======== Supplied data ========

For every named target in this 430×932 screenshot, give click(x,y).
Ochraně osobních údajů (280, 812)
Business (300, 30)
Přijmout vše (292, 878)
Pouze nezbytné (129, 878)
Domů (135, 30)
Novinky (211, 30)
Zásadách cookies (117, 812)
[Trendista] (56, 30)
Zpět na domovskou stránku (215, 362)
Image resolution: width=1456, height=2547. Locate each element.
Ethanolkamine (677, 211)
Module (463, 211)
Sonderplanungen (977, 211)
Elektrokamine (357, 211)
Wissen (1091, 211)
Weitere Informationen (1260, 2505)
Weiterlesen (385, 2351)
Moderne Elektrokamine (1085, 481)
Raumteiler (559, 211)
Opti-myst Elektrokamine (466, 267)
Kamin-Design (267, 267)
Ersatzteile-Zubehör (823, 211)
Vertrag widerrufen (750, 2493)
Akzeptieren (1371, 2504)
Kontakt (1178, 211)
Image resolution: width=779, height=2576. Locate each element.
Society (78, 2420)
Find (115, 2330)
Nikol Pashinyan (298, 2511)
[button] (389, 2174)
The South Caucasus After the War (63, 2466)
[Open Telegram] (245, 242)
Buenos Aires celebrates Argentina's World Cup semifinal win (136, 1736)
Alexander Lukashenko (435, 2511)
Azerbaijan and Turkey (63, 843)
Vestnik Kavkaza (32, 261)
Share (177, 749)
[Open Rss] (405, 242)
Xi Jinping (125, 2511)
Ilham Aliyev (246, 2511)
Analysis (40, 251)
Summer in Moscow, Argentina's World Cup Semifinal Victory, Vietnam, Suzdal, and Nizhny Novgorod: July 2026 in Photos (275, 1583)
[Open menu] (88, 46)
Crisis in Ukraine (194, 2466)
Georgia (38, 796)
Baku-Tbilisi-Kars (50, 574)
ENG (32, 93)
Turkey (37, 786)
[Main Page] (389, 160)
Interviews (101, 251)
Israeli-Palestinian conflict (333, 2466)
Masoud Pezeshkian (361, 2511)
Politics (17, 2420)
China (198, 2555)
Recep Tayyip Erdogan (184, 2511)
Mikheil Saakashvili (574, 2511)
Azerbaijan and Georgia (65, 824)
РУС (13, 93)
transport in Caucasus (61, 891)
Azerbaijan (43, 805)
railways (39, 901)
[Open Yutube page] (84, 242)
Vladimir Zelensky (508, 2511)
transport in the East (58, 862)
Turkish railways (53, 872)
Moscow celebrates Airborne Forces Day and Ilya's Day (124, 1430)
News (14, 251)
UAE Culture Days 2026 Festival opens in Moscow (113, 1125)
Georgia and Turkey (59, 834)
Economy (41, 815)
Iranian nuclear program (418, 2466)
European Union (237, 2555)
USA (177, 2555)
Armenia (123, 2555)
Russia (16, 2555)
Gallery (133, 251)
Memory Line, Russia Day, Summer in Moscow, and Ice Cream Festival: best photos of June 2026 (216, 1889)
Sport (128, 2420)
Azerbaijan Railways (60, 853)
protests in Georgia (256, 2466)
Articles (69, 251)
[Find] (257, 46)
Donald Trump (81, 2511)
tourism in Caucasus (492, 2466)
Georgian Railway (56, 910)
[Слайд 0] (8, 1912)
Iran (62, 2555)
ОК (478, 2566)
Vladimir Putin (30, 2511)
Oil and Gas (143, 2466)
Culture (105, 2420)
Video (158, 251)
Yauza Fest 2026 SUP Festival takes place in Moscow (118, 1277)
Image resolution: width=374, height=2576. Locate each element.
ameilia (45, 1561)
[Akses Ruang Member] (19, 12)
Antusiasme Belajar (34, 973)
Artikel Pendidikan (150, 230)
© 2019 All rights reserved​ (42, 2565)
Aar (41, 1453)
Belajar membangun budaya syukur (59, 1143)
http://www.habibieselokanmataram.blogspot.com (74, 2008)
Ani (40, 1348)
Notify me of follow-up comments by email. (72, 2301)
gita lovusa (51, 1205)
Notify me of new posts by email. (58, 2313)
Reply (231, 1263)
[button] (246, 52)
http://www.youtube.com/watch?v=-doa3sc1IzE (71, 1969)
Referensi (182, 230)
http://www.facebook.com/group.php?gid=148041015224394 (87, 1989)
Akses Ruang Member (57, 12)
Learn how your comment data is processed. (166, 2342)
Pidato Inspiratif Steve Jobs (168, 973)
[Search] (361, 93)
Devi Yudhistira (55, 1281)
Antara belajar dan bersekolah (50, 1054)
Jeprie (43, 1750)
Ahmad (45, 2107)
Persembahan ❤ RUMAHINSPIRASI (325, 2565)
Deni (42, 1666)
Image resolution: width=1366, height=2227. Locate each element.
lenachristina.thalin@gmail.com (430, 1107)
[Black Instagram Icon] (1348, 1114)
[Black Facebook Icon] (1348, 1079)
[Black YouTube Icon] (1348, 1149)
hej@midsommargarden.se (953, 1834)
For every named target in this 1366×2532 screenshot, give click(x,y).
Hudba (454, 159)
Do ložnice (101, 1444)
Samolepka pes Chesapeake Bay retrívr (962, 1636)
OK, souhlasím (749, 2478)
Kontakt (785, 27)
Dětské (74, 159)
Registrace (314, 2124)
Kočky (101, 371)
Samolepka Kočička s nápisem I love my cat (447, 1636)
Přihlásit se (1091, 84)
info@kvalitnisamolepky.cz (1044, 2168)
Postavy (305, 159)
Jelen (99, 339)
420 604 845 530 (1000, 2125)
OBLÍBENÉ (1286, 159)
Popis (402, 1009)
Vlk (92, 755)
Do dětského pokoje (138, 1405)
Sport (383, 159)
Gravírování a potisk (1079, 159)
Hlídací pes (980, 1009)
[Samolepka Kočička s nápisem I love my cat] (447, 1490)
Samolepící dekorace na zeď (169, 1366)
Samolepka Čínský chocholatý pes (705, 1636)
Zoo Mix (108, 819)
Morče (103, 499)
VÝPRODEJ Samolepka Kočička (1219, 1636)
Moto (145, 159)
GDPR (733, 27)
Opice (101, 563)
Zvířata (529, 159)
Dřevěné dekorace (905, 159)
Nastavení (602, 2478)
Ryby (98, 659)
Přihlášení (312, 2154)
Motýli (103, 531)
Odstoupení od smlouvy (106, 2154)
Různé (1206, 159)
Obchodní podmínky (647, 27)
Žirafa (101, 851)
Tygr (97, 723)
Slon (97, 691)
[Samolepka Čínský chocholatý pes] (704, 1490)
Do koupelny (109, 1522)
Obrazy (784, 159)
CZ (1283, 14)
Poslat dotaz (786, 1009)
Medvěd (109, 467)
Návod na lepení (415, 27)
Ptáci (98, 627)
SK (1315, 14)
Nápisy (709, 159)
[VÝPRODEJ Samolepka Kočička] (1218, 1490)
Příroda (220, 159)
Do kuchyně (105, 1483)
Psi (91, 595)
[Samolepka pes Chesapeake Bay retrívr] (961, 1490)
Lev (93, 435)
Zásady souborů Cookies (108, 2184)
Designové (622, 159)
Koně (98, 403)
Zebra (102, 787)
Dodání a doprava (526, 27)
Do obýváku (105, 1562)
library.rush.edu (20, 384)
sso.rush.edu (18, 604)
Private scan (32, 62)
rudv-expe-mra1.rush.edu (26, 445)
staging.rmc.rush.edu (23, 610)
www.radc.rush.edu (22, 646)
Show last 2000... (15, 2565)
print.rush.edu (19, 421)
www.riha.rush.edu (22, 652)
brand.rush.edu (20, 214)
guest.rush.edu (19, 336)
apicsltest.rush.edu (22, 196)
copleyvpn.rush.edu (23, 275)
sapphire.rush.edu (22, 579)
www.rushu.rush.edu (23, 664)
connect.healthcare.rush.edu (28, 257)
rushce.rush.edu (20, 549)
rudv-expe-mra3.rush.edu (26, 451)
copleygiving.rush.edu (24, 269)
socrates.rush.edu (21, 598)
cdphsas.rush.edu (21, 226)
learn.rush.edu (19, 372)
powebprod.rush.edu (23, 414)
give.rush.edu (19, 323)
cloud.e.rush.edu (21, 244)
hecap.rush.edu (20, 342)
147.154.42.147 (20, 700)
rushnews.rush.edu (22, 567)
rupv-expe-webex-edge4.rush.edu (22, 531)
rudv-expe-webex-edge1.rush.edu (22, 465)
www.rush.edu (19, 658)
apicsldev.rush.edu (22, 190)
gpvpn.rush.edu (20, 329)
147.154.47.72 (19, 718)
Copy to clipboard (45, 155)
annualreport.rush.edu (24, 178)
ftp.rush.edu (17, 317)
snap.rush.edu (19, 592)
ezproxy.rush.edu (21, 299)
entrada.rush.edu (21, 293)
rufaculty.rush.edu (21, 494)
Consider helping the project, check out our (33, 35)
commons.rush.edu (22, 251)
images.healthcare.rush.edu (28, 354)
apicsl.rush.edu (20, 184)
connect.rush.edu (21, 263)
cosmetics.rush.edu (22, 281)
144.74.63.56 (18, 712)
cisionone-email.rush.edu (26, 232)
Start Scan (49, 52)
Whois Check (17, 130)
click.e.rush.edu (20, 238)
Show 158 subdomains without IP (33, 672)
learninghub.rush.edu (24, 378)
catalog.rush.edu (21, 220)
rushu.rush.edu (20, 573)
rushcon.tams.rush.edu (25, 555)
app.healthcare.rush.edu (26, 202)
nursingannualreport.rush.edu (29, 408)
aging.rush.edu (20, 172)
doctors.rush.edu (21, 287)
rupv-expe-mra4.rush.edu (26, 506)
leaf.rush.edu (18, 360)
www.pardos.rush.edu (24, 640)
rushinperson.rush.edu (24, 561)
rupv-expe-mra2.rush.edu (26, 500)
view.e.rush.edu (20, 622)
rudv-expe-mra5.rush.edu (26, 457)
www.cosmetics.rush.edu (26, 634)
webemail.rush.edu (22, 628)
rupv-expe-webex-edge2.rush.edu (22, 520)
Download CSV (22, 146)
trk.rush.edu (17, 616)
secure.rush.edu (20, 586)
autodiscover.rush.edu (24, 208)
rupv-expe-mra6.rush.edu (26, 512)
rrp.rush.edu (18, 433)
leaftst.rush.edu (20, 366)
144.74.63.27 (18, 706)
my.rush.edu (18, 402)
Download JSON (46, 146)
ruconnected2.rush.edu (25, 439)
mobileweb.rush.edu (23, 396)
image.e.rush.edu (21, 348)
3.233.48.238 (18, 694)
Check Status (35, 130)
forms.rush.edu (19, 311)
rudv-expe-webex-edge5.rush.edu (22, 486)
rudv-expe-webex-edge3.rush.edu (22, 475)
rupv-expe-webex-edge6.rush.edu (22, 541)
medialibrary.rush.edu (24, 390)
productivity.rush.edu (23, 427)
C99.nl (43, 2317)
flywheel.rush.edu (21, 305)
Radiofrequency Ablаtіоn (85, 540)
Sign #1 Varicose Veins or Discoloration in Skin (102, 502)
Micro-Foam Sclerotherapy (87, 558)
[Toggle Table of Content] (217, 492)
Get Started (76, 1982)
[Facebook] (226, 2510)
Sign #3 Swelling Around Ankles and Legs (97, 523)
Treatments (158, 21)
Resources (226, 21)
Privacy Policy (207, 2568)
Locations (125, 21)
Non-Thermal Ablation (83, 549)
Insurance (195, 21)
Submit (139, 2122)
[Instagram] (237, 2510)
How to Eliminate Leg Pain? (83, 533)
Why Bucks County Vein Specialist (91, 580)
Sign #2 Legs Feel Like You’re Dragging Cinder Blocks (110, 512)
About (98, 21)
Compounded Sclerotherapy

========

Problem requirements: Your whole answer should be one number, the count of lines in the records that hold "Member".

Result: 2